No trecho do depoimento exibido, Ivanka Trump disse que não tinha motivos para duvidar do então procurador-geral William Barr quando ele disse que seu pai havia perdido a eleição. Em outro clipe, seu marido Kushner, chama de “lamúrias” as ameaças dos advogados da equipe jurídica de Trump de se demitir em protesto contra ações “ilegais e infundadas”. Trump reagiu à exibição, dizendo que Ivanka não estava a par do que aconteceu.
No vídeo de Barr, o então procurador-geral diz a Trump que “não podemos viver em um mundo em que o atual governo permaneça no poder com base em sua visão, sem apoio de evidências específicas, de que houve fraude na eleição”, que retruca com um palavrão.
A vice-presidente do comitê, a republicana Liz Cheney, herdeira política do ex-vice-presidente Dick Cheney, afirmou que “aqueles que invadiram nosso Capitólio e lutaram por horas contra a aplicação da lei foram motivados pelo que o presidente Trump lhes disse: que a eleição foi roubada e que ele era o presidente legítimo. (…) O presidente Trump convocou a multidão, reuniu a multidão e acendeu a chama deste ataque”, disse a deputada.
Também foi Cheney que em seu relato registrou que Trump, ao ser informado de que manifestantes queriam enforcar o vice-presidente Mike Pence por se recusar a virar a mesa, observou que seu vice “merecia”.
Nessa primeira audiência pública, só foram ouvidos presencialmente o documentarista Nick Quested, que falou sobre os preparativos dos Proud Boys para o ataque ao Congresso dos EUA, e a policial do Capitólio Caroline Edwards.

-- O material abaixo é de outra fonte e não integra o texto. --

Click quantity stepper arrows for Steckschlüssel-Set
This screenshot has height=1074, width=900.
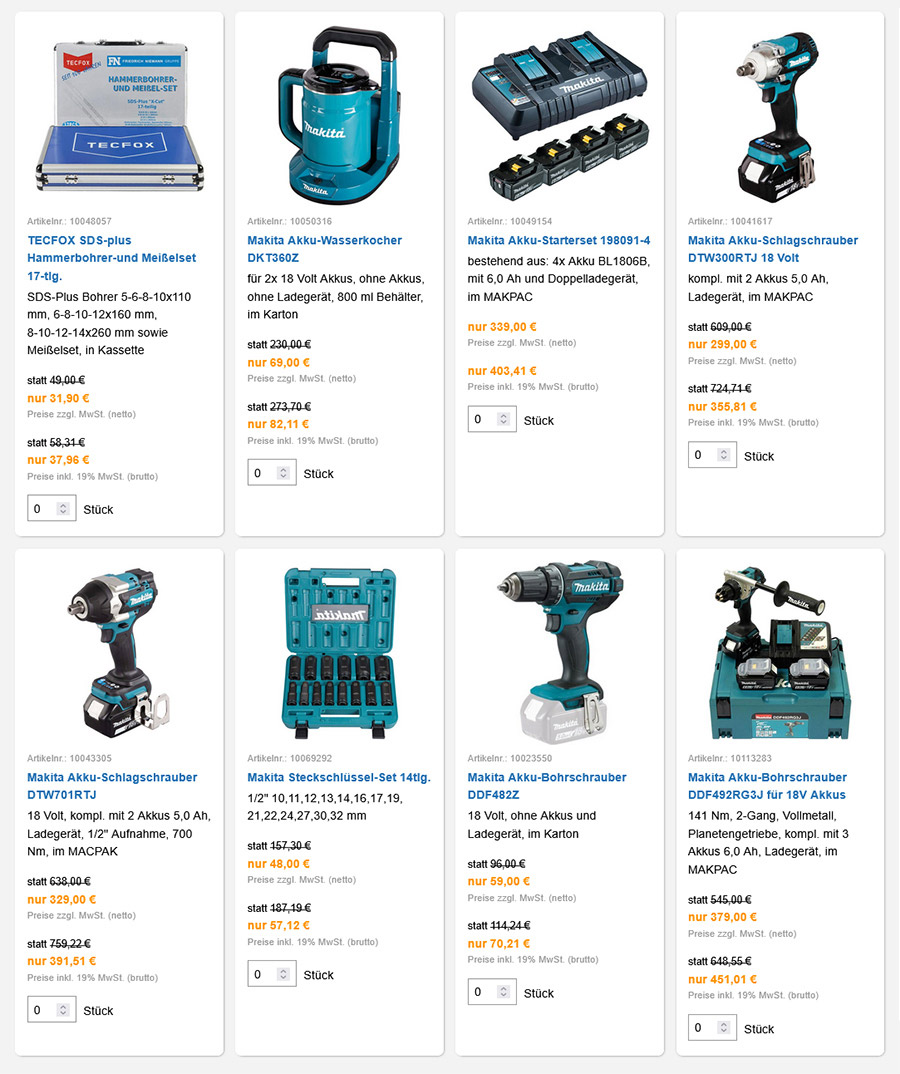[x=284, y=974]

A policial relatou como chegou a perder os sentidos ao ser derrubada pela turba e bater a cabeça em um degrau de concreto e como foi agredida com spray de urso, assim como o seu colega Brian Sicknick, que acabou depois morrendo.
“Uma cena de guerra, eu não podia acreditar nos meus olhos. Policiais no chão sangrando e vomitando… Foi uma carnificina. Foi um caos.”
No vídeo do ataque, 20 milhões de telespectadores puderam rememorar o grito de um policial do Capitólio de “Perdemos a linha! Perdemos a linha!”, enquanto a turba irrompia. Outro grito: “Oficial caído!”.
Logo a seguir, é exibido Trump dizendo: “Eles eram pessoas pacíficas” e “o amor no ar, eu nunca vi nada parecido”. As audiências públicas vão continuar nos próximos dias.
Mais de 700 pessoas – digamos, os peixes menores – foram presas e indiciadas por crimes como invasão e destruição de propriedade pública e lesão corporal a policiais. 31 invasores do Capitólio – o mais notório, Jacob Chansley, o ‘louquito dos chifres’ – já foram condenados. No ataque, houve quatro mortos e mais de 100 policiais ficaram feridos.